Technically and intellectually speaking, "Inception" is an intelligent, engrossing, and intricately designed thinking man's movie even if it's a heist movie at its core. With a lot of logic origami and game rules to follow (there are leaps between dream levels, and 5 minutes in reality equals 10 hours in a dream). Nolan makes us work, confusing but never losing us, and that's an audacious rarity for mindless summer-movie releases, without wearing those damn 3-D glasses! 


All that said, "Inception" is also an emotionally distant picture, even though we spend a lot of time in these people's heads, literally. Cobb and Mal have the most development, helped by DiCaprio and Cotillard's profoundly anguished performances, but that's the only emotional connection the film has. It can be pretty cold to the touch. Though probably Nolan's intention, moving his characters around like chess pieces, the rest of the actors are just cogs in the machine, names and functions with faces. However, they add color and do break the deadly seriousness with some droll humor. As the newest of the group, Page explains to us, and is saddled with, some clunky expository dialogue that shares our confusion (“Wait, whose subconscious are we going into, exactly?”). 
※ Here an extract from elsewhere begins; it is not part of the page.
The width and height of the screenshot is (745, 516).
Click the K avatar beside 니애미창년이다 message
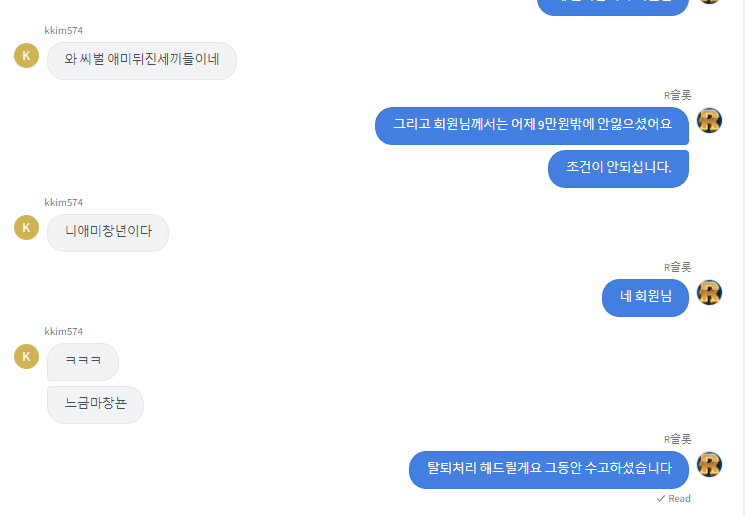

It's geeky enough for film-school students and fans of puzzles, mazes, and Nolan's previous work to analyze after multiple viewings, but it's still more of a cool smoke-and-mirrors game than a real movie. The ideas and visuals are undoubtedly cutting-edge and impressive. Uh, for instance, take the “how did they do that?” spectacle of a Paris city folding over in half directly over Page and DiCaprio's heads. And a zero-gravity hallway fight scene, evoking "The Matrix," is a “wow” moment. But the James Bondian skiing sequence in the Canadian Rockies drags a little towards the climax, already set on four different dream planes. The omnipresent, doom-laden Hans Zimmer music score is memorably ominous with fog horns that sound like the Tripods in Spielberg's "War of the Worlds" remake. "Inception" might provoke more admiration for its revolutionary ideas than enjoyment, but you'll have sweet dreams after watching it. And the nicely open-ended conclusion will get audiences talking.